Lord Justice Jackson, in his well-known review of costs in litigation, also advocated a wider adoption of ADR and published the ADR Handbook last year, giving further guidance on these issues. The endorsement for ADR ties in neatly with the reforms to civil litigation costs and the perceived need to reduce costs from spiralling further out of control. ADR is one way of achieving this if it is successful (concluding the litigation) or even where it narrows the contentious issues between the parties to some degree.
The recent decision of the Court of Appeal in PGF II SA and OMFS Company 1 Limited  EWCA Civ 1288, decided in late 2013, gave further guidance on when it would be appropriate to sanction a party that had failed to mediate despite an invitation to do so.

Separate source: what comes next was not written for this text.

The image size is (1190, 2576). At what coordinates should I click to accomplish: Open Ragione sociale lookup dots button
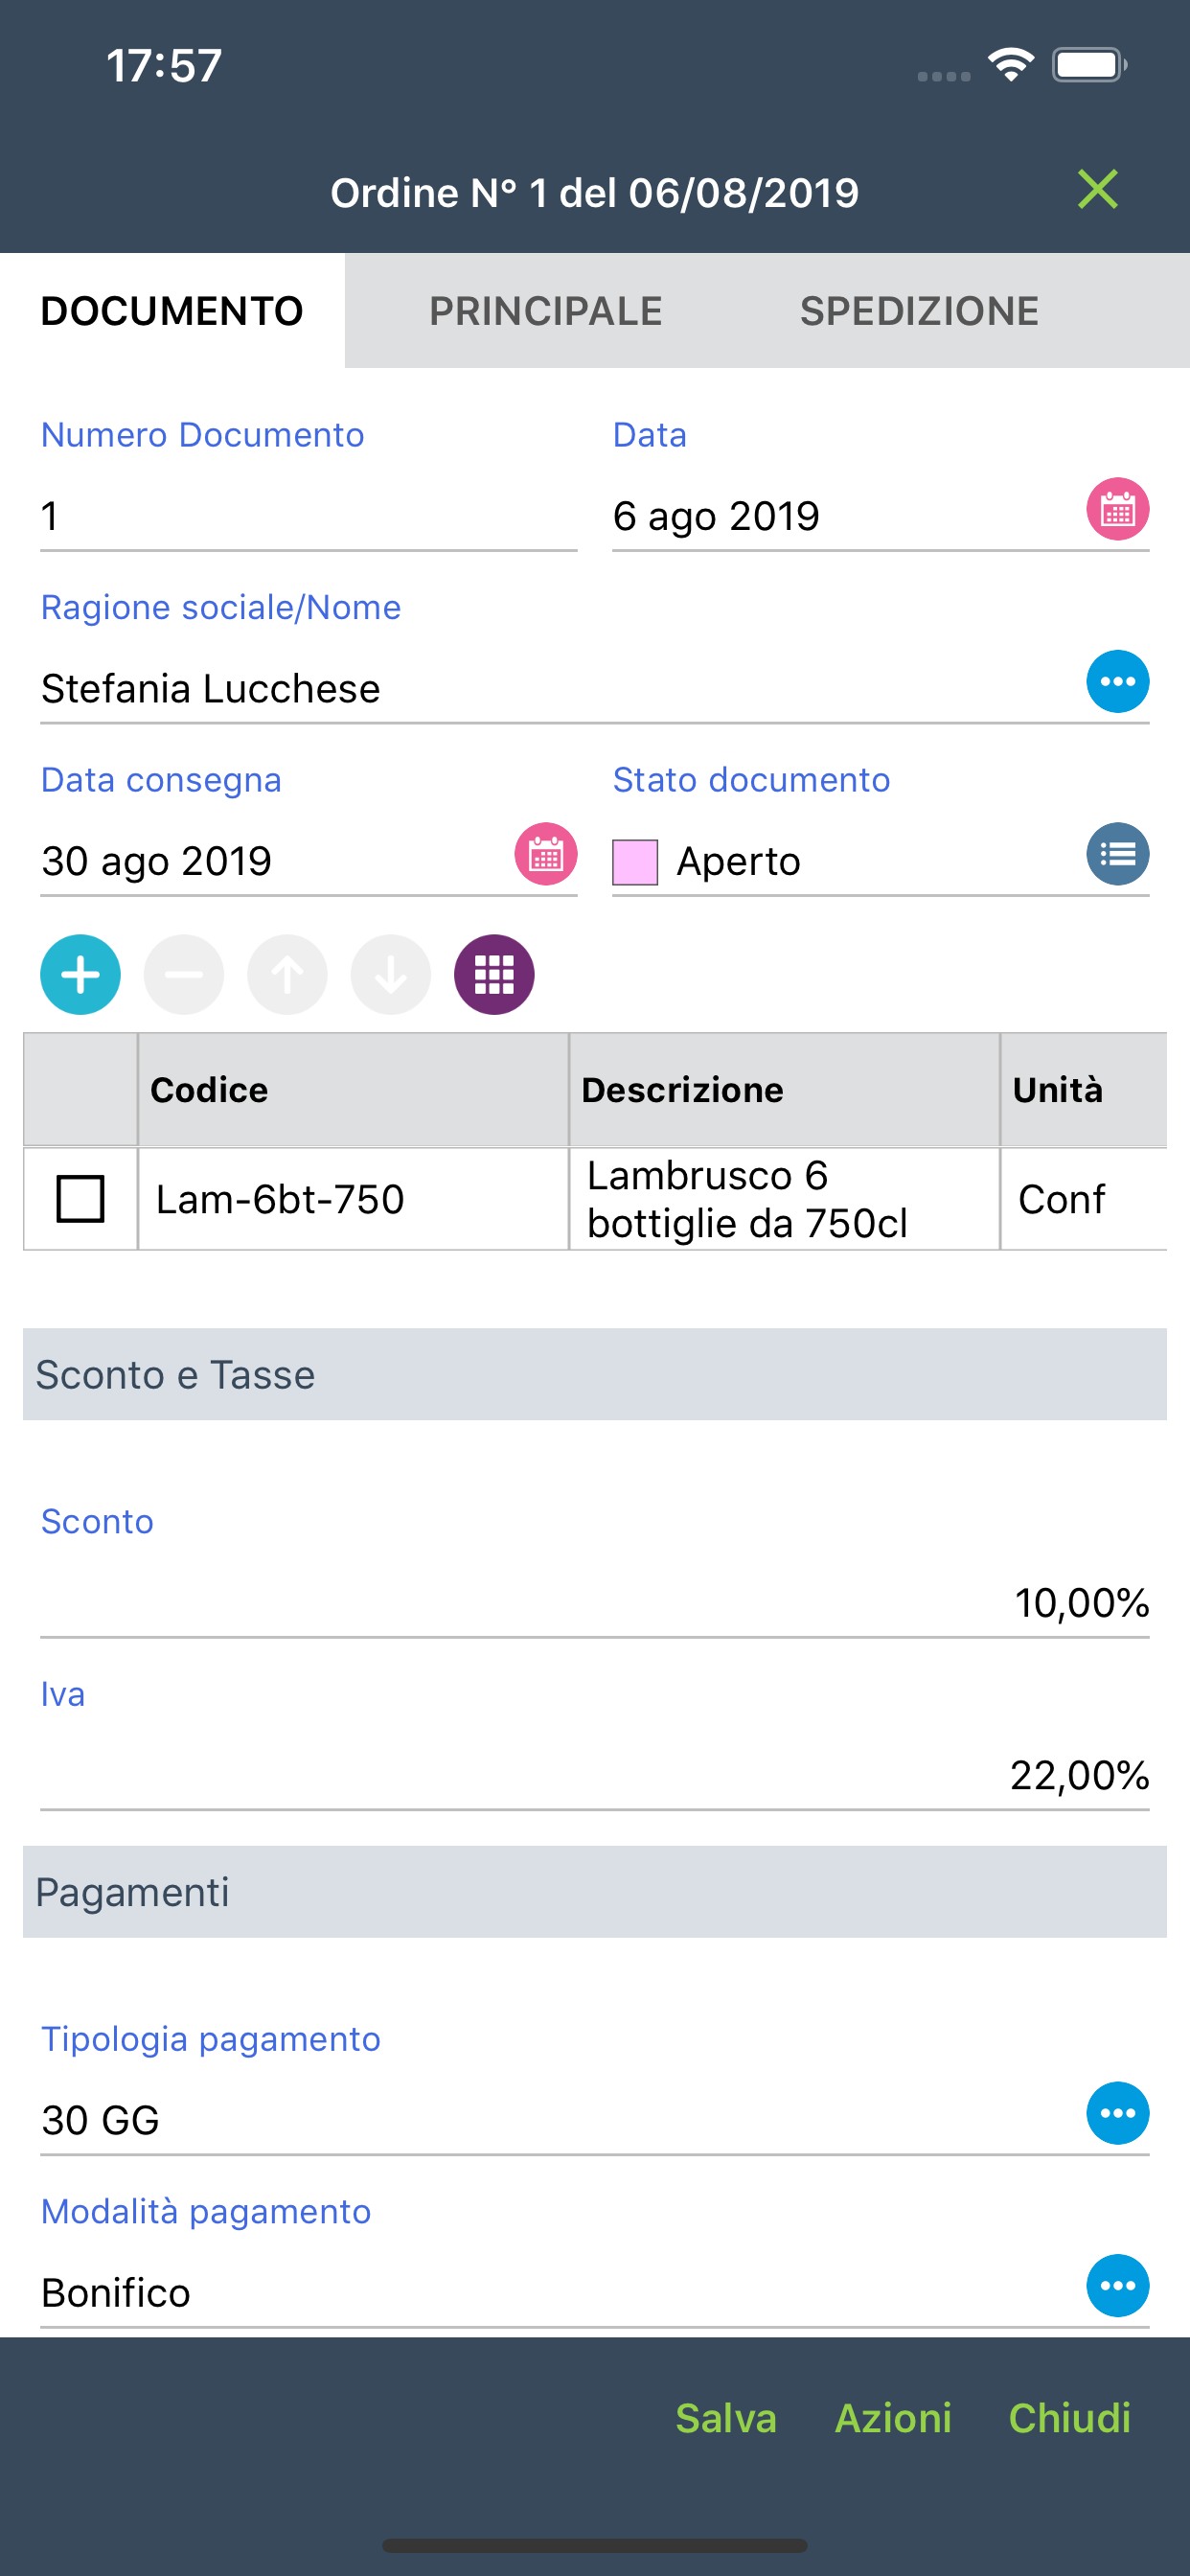coord(1117,682)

The Defendant in that case had failed to respond to the Claimant’s mediation proposal and had not provided any reason for not doing so.
Lord Justice Briggs at paragraph 34 of the Judgment stated:
“In my judgment, the time has now come for this court firmly to endorse the advice given in Chapter 11.56 of the ADR Handbook, that silence in the face of an invitation to participate in ADR is, as a general rule, of itself unreasonable, regardless whether an outright refusal, or a refusal to engage in the type of ADR requested, or to do so at the time requested might have been justified by the identification of reasonable grounds.”

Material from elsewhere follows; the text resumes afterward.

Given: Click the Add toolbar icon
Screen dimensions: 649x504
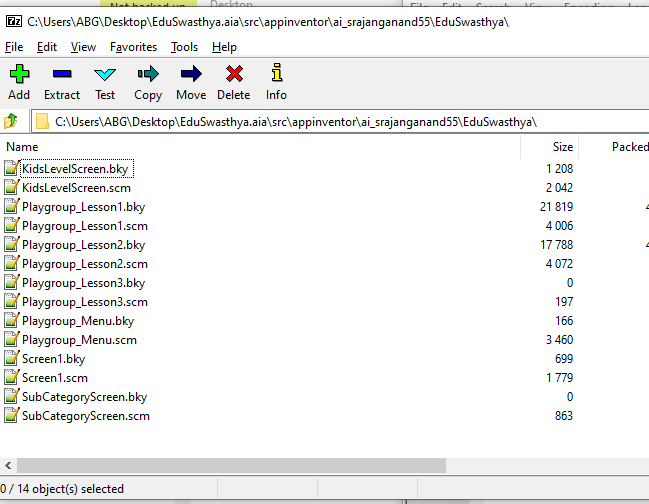Looking at the screenshot, I should click(19, 74).
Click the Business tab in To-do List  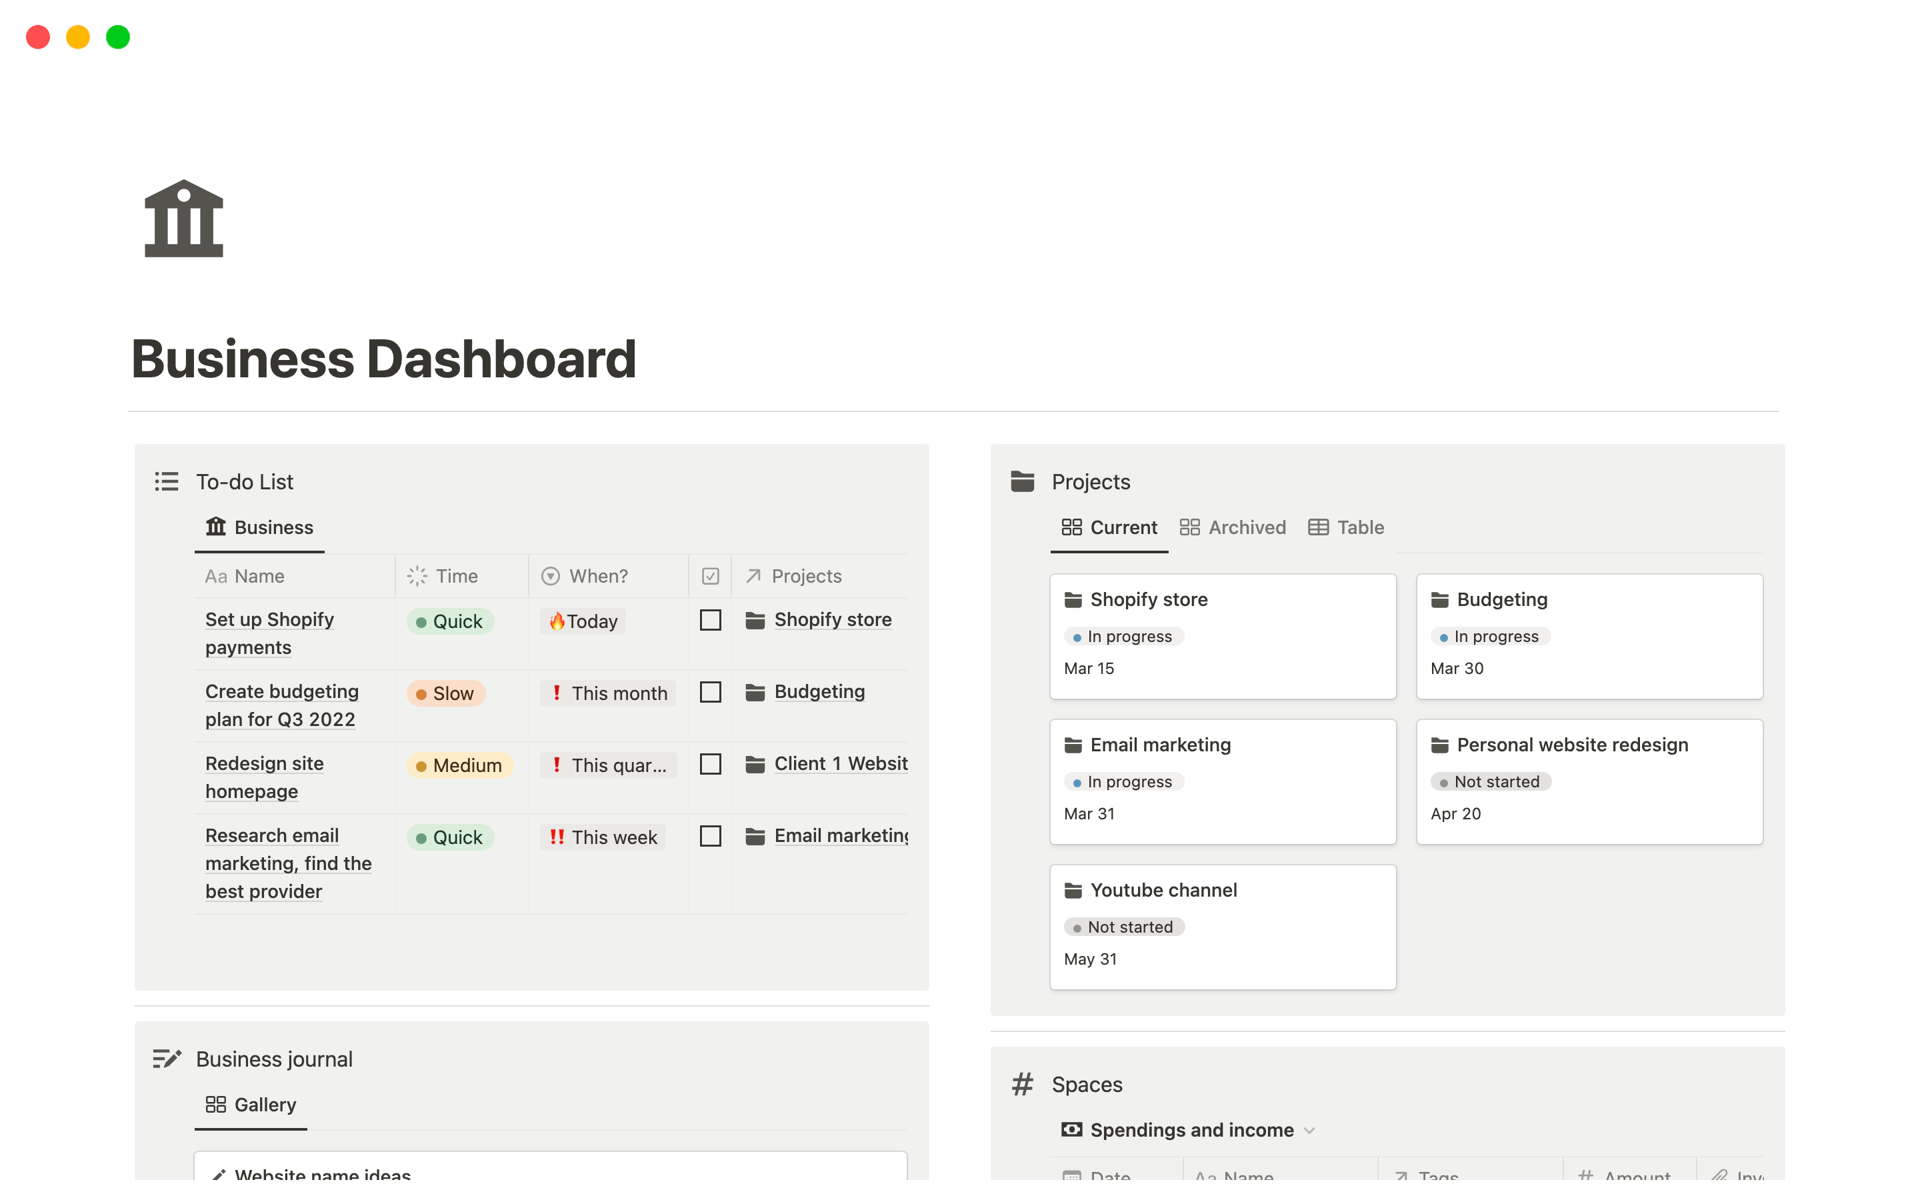272,527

Briggs LJ considered that this decision would assist with the forensic difficulties that the courts were faced with when there had been no reason disclosed as to why a party had refused or failed to engage with the proposal to mediate at the time of the invitation.
The Court of Appeal in PGF II SA was also tasked with considering whether the first instance judge should have, in light of the Defendant’s conduct, ordered that they were to pay some of the Claimant’s costs (despite the Claimant being the 'unsuccessful party'). LJ Briggs highlighted that there was no recognition of this discretion in the Halsey case although it would seem logical that the court had the power to make such an order. However, he was of the view that this should be "reserved for only the most serious and flagrant failures to engage with ADR." He suggested that such a case may be where the court had actively encouraged ADR and that encouragement was ignored by the parties.
This case acts as a poignant reminder to parties conducting civil litigation of their obligations to consider a reasonable request to mediate and the possible consequences of failing to do so.
Articles are intended as an introduction to the topic and do not constitute legal advice.